# drfsc
[](https://opensource.org/licenses/MIT)
version: 0.0.6
An open-source library for a distributed randomised feature selection and classification algorithm.
## Authors and Contributors:
[Mark Chiu Chong](https://github.com/markcc309), [Aida Brankovic](https://github.com/aibrank).
## Overview
`drfsc` is an open-source Python implementation of the Distributed Randomised Feature Selection algorithm for Classification problems (D-RFSC). Beside addressing some of the shortcomings of the conventional FS method, its good performance has previously been shown on a range of benchmark datasets. However, to date no Python implementation is available. `drfsc` offers an easy to use, parallelized probabilistic population-based feature selection scheme that is flexible and can be adapted to a wide range of binary classification problems and is particularly useful for large data problems where model interpretability and model explainability is of high importance. It provides modules for model fitting, evaluation, and visualization. Tutorial notebooks are provided to demonstrate the use of the package.
## Installation
The easiest way to install is from PyPI: just use
`pip install drfsc`
## License
We invite anyone interested to use and modify this code under a MIT license.
## Dependencies
`drfsc` depends on the following packages:
- [numpy](https://numpy.org/)
- [pandas](https://pandas.pydata.org/)
- [matplotlib](https://matplotlib.org/)
- [scikit-learn](https://scikit-learn.org/stable/)
- [statsmodels](https://www.statsmodels.org/stable/index.html)
## References
The package has been developed based on research that came out of the Polytechnical University of Milan. The interested reader is referred to [2] for details related to the distribution procedure, and to [1] for a more thorough mathematical overview and for experimental comparisons to various alternate feature selection methods.
[1] Brankovic, A., Falsone, A., Prandini, M., Piroddi, L. (2018). [A feature selection and classification algorithm based on randomized extraction of model populations](https://doi.org/10.1109/tcyb.2017.2682418)
[2] Brankovic, A., Piroddi, L. (2019). [A distributed feature selection scheme with partial information sharing](https://doi.org/10.1007/s10994-019-05809-y)
## Citations
This package is developed in CSIRO’s Australian e-Health Research Centre.

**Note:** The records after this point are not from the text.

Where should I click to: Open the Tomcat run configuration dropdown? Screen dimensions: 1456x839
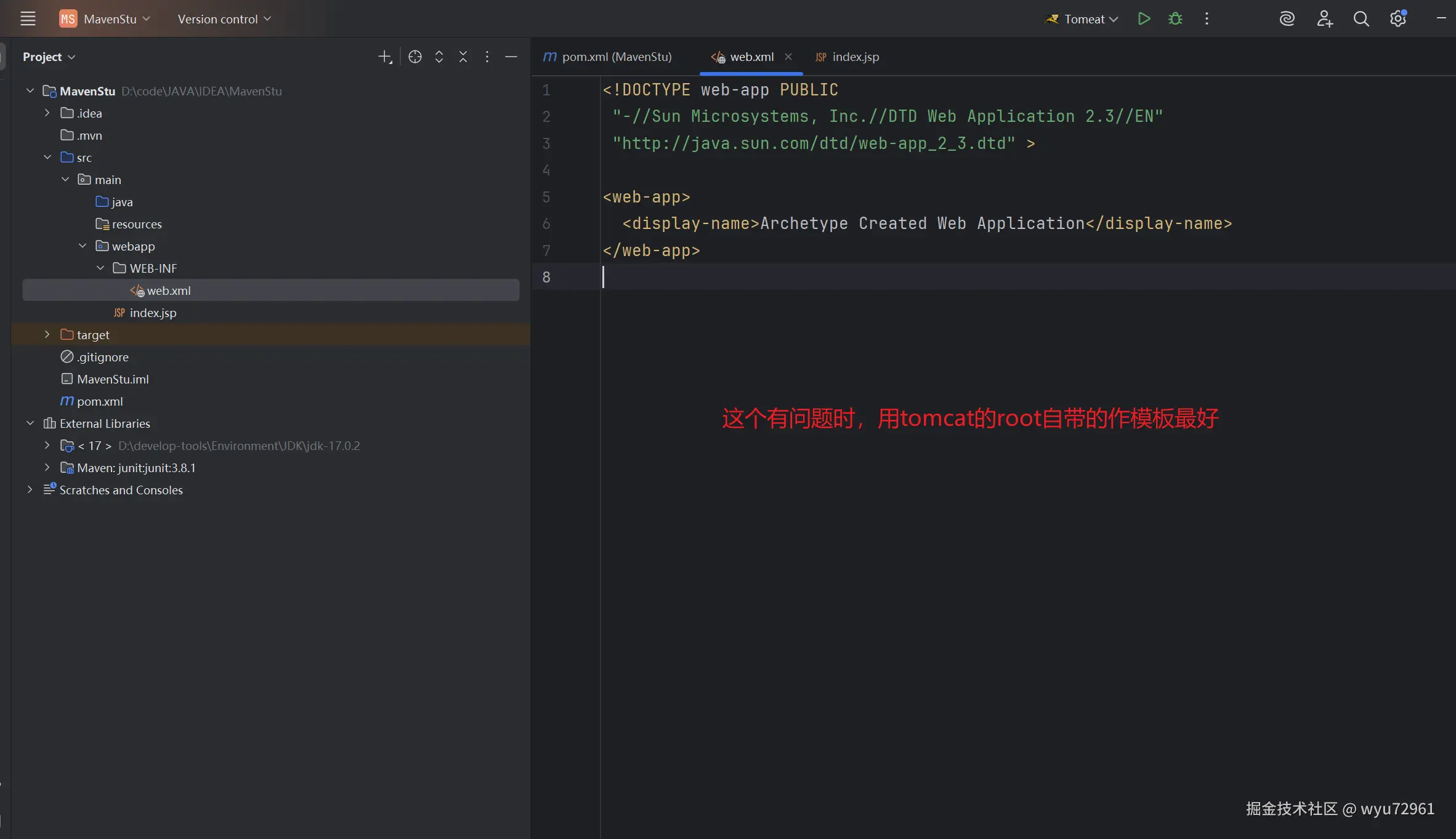(1084, 19)
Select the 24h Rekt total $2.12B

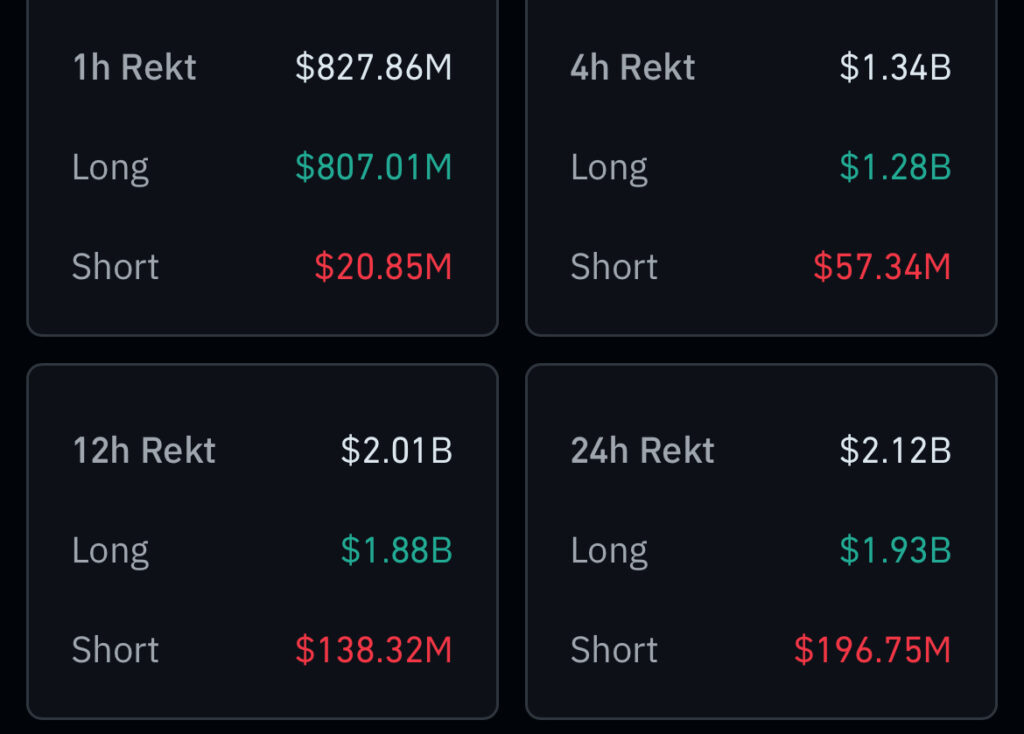pyautogui.click(x=895, y=450)

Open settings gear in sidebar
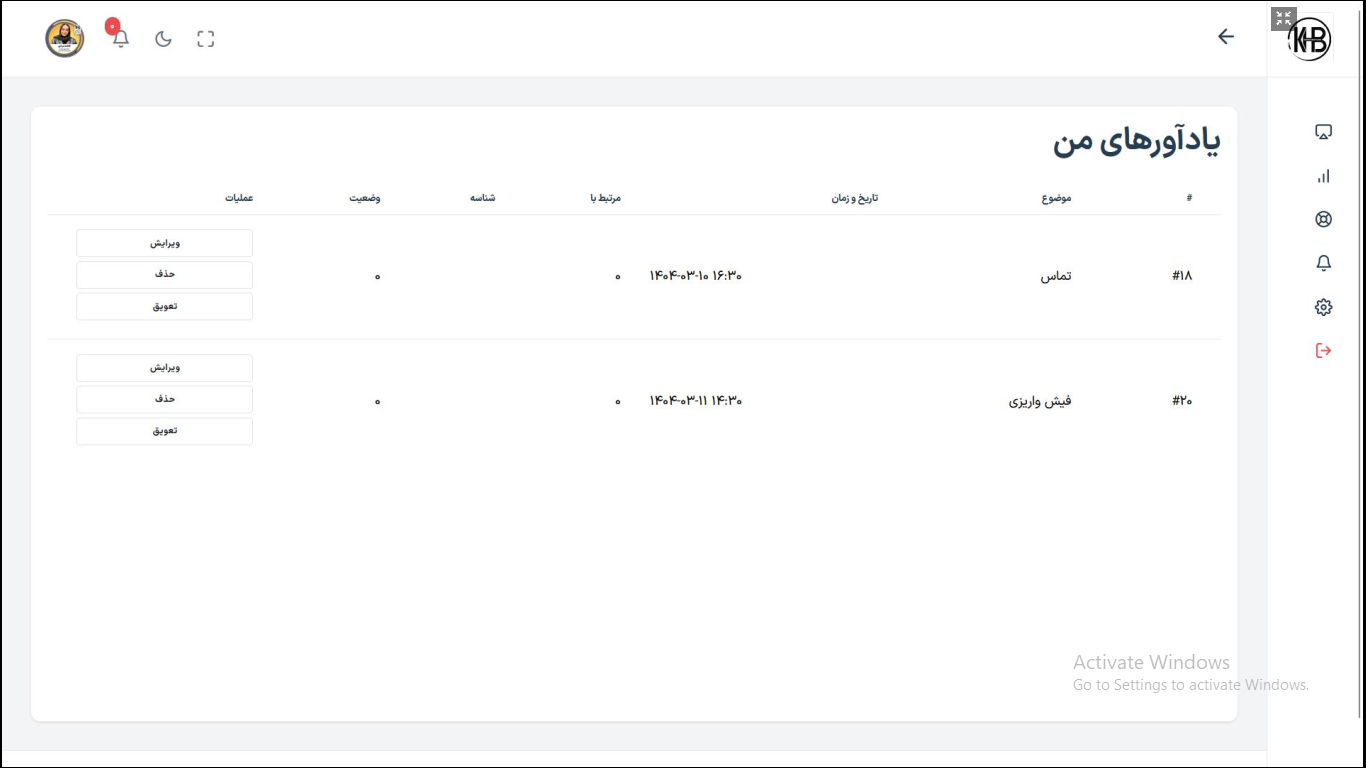pyautogui.click(x=1323, y=307)
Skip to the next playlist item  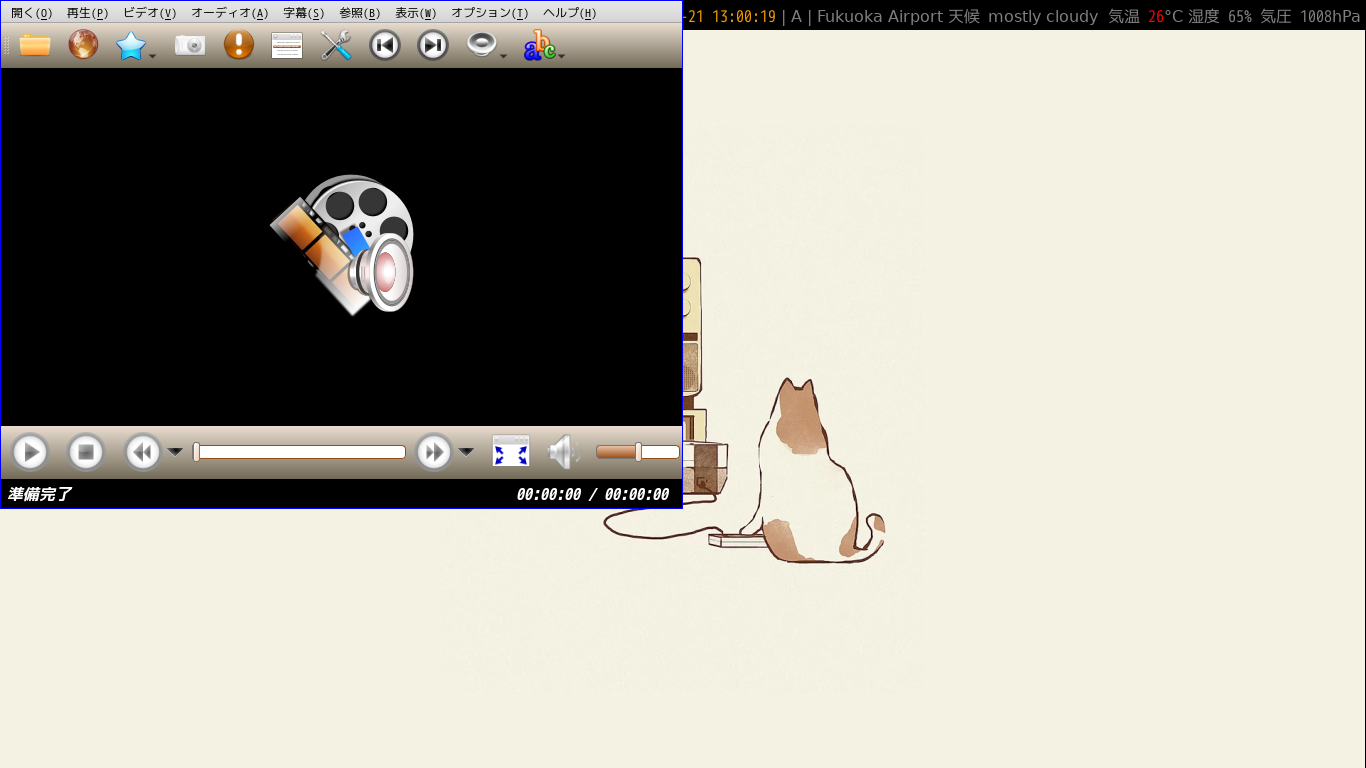[x=432, y=45]
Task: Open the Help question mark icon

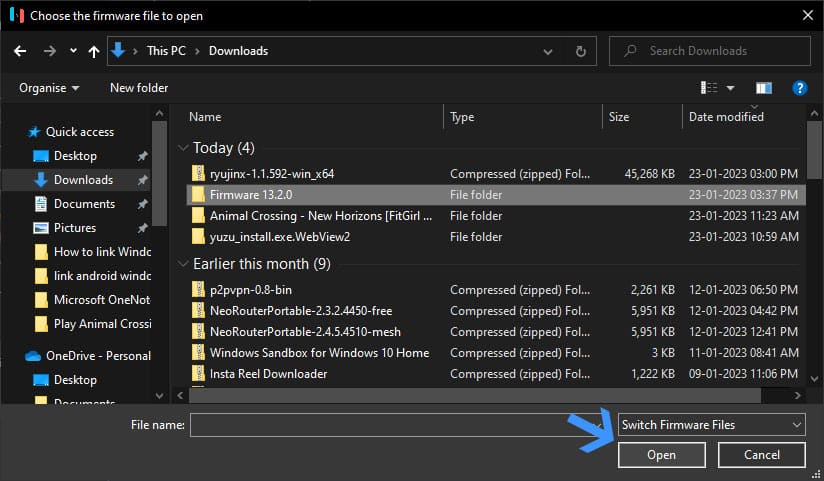Action: [799, 88]
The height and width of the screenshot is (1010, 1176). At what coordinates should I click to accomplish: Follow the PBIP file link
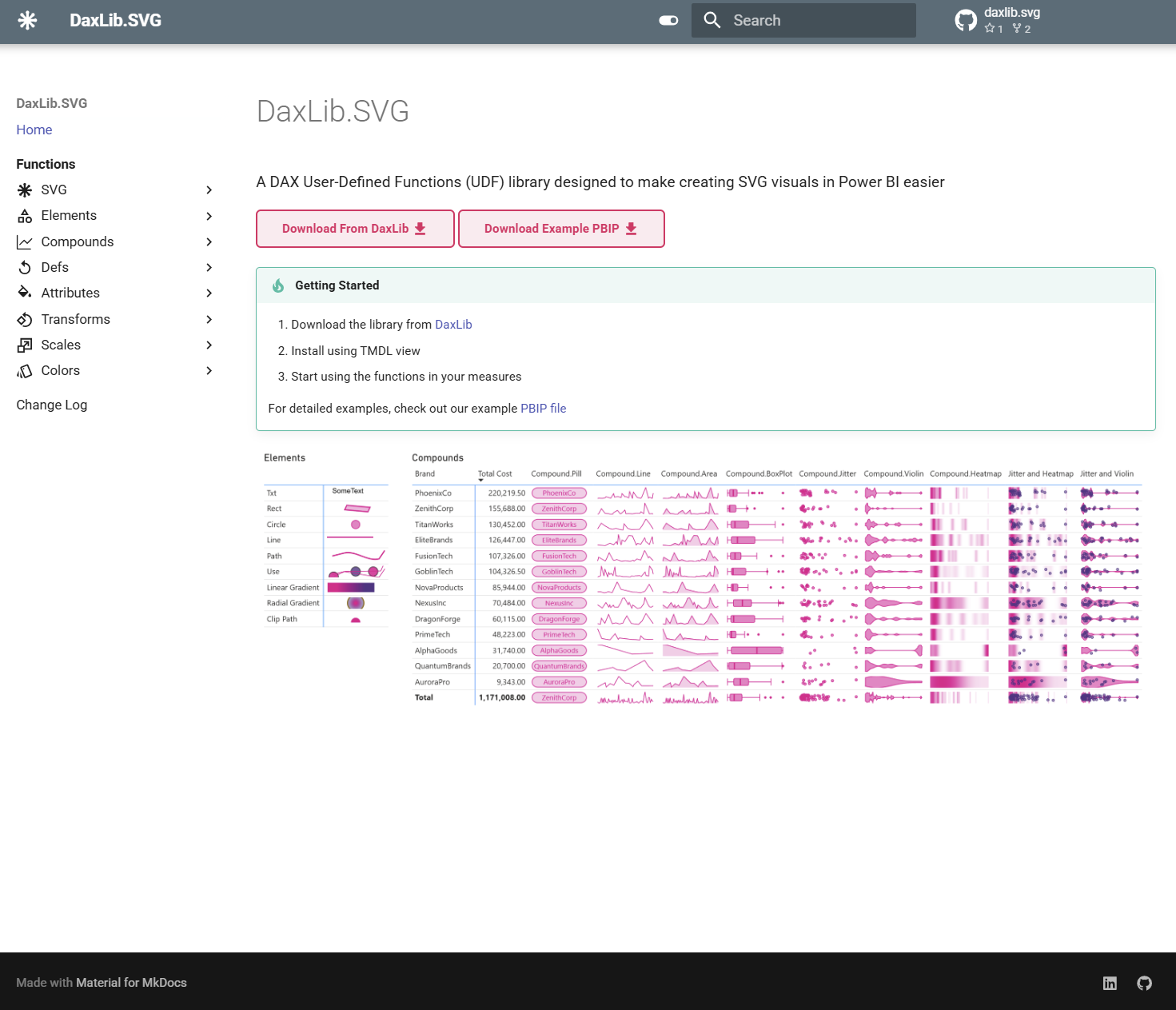tap(543, 409)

If you use `drfsc` package in your research we would appreciate a citation to the appropriate paper(s):
- For general use of `drfsc` package you can read/cite the original article.
- For information/use of the Randomised Feature Selection and classification concept you can read/cite original article [1].
- For information/use of the Distributed Feature Selection architecture with partial information you can read/cite original article [2].